The Gains From Free Trade

American openness to international trade and investment enables the United States to have a stronger domestic economy than would otherwise be possible. Such gains from trade stem from the fact that not all economic activities can be performed with equal proficiency in every country and not all firms are equally competent in producing each line of goods and services. Trade and foreign investment allow specialization to flourish by permitting, or inducing, U.S. labor and capital to shift away from industries with low returns and into those with high returns. Through trade, American firms gain access to cheaper components and services from abroad. The result is more cost-competitive domestic production of both goods and services for the U.S. and international markets. By concentrating on the production of certain goods and services and trading for others, Americans can consume more of all products than would be possible without trade. This is what economists call the doctrine of comparative advantage.
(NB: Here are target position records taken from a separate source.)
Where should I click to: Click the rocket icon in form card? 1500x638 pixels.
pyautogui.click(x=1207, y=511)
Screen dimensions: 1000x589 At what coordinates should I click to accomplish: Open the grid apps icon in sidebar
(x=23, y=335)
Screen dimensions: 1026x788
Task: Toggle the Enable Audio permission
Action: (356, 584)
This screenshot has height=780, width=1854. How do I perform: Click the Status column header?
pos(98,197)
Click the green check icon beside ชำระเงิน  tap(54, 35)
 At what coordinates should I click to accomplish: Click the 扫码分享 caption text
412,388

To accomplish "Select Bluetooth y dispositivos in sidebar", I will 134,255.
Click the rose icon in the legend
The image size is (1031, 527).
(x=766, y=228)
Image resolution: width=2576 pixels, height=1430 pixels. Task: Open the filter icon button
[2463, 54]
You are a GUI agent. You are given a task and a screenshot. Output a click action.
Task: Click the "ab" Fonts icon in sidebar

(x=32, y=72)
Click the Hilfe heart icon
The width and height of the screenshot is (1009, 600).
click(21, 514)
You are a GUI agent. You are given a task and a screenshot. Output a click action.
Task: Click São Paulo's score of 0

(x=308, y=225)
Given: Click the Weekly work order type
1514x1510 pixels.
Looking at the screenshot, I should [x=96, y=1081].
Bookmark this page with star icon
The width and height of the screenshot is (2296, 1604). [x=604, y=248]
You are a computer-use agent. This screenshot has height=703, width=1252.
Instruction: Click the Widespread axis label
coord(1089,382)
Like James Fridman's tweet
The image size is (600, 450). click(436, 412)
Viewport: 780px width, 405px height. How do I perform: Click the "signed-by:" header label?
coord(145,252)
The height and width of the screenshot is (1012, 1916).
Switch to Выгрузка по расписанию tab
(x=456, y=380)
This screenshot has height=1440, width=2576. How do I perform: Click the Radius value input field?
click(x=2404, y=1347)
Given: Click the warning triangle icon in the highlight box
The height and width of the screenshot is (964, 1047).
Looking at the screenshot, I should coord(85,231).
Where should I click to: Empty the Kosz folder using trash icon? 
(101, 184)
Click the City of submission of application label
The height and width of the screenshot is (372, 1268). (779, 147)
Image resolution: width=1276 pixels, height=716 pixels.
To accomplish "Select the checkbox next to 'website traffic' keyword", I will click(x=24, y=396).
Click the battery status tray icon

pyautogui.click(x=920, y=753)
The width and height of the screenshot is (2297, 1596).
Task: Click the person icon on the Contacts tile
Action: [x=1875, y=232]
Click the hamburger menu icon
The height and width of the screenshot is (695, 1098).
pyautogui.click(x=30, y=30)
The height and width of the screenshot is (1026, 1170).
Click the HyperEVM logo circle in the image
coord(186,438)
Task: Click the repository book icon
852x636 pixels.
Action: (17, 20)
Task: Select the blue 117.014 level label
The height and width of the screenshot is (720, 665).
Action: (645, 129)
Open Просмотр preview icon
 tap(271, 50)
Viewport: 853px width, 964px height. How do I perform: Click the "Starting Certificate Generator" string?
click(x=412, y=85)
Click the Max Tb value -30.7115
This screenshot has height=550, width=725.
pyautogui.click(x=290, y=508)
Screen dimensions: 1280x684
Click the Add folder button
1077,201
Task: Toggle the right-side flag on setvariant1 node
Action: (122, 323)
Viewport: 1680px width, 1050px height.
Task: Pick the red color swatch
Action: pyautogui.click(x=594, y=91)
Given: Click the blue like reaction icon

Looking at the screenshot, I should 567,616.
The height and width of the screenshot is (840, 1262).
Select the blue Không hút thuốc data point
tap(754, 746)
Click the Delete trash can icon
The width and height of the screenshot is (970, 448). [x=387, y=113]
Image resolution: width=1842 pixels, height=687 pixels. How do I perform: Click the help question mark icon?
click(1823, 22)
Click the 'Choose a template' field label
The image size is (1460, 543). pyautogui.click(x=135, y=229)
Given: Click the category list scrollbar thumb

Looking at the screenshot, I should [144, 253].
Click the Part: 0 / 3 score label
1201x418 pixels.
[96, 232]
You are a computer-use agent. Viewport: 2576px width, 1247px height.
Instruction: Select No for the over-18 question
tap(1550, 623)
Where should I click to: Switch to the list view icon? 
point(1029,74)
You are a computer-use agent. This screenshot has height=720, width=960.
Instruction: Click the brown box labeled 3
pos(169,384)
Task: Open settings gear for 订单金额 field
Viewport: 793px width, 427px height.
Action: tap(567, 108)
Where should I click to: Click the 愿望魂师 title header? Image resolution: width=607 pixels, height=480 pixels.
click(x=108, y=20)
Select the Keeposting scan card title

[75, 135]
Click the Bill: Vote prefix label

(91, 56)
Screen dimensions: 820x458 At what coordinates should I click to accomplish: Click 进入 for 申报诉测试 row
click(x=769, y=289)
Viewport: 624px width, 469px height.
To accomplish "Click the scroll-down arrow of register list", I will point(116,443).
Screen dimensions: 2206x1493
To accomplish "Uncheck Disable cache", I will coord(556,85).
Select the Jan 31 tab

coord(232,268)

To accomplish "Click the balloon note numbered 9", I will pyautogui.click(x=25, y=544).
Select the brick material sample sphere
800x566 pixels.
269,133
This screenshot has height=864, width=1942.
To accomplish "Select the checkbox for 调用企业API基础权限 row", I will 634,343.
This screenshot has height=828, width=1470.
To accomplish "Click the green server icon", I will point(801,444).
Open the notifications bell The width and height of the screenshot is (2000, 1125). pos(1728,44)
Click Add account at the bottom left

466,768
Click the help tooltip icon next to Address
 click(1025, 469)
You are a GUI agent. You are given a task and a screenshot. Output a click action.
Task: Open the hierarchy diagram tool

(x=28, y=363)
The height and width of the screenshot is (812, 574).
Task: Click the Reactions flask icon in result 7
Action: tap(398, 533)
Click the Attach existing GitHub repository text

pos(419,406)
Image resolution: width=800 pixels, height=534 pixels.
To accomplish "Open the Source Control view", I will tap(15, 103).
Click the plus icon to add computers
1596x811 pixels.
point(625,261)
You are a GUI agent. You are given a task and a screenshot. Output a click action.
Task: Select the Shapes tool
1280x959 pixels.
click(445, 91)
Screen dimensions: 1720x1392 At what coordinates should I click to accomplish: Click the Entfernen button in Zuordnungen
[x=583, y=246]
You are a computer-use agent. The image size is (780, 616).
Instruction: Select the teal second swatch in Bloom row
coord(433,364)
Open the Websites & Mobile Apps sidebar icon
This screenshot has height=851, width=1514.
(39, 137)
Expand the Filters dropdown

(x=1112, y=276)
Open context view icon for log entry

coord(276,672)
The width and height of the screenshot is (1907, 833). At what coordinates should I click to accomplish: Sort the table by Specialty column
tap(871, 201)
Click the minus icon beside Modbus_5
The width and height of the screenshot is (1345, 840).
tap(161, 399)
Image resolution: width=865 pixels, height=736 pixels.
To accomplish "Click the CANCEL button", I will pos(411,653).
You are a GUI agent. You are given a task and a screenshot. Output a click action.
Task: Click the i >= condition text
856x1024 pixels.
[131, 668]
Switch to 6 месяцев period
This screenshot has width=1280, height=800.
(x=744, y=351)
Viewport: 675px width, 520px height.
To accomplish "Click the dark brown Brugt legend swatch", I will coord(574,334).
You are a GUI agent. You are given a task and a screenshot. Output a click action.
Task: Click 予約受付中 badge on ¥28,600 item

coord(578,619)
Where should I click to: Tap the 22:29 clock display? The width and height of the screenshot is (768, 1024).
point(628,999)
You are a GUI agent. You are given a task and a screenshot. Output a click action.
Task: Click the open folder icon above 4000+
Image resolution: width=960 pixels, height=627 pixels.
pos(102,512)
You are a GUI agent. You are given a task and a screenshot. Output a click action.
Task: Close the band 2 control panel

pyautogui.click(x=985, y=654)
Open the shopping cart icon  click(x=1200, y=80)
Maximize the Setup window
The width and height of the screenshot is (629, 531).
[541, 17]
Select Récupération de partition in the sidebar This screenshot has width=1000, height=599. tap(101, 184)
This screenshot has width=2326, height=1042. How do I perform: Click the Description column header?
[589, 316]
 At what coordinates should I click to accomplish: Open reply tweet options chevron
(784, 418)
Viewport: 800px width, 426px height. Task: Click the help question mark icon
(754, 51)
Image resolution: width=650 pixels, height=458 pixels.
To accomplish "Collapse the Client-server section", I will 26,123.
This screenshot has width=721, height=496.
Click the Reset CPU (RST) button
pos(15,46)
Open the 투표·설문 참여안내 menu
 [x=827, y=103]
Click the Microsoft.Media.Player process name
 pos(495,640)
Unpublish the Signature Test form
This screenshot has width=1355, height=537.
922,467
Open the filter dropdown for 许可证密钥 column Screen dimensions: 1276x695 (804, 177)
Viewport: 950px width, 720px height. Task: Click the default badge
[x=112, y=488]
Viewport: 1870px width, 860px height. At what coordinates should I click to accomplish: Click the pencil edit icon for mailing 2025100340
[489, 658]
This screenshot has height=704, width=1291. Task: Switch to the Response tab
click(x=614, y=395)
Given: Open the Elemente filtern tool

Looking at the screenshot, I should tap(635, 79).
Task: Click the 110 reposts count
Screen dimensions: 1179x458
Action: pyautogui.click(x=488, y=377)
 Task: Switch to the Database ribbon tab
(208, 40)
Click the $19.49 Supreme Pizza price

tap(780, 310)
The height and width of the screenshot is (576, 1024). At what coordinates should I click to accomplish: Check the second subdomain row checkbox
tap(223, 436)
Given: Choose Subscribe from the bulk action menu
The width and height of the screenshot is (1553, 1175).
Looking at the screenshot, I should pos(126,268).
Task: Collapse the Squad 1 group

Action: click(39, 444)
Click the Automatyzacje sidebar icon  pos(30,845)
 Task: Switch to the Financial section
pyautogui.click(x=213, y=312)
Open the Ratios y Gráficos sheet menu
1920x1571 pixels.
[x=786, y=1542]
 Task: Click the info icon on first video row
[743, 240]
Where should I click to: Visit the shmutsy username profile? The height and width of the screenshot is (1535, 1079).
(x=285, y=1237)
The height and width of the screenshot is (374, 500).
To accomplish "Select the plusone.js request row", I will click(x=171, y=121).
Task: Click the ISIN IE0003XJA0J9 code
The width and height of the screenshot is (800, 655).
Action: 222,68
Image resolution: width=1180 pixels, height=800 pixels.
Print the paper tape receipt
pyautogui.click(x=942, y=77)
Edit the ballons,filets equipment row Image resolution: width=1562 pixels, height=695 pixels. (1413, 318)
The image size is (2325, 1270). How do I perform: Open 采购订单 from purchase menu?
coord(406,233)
  • U.S. Employment and Wages RiseExport-related employment in the United States accounted for 23 percent of new private-industry jobs between 1990 and 1994. Over the last decade, jobs supported by exports rose four times faster than overall private-industry job creation. As a result, 12 million Americans now owe their jobs to exports, out of a civilian labor force of 67 million people.At the level of the individual firm, jobs are created up to 18.5 percent faster in companies that export than in companies that have never exported or have stopped exporting. Moreover, exporting enterprises are less likely to go out of business. And being employed by an exporting firm is good for workers. A recent study found that both production and non-production workers received 14.4 percent higher pay at exporting plants, plus benefits that averaged 32.7 percent higher, than workers employed by firms that did not export. As a result, the communities where export workers live are better off. They enjoy growing tax bases and are less likely to face periodic business downturns, falling real estate prices, and cutbacks in community services.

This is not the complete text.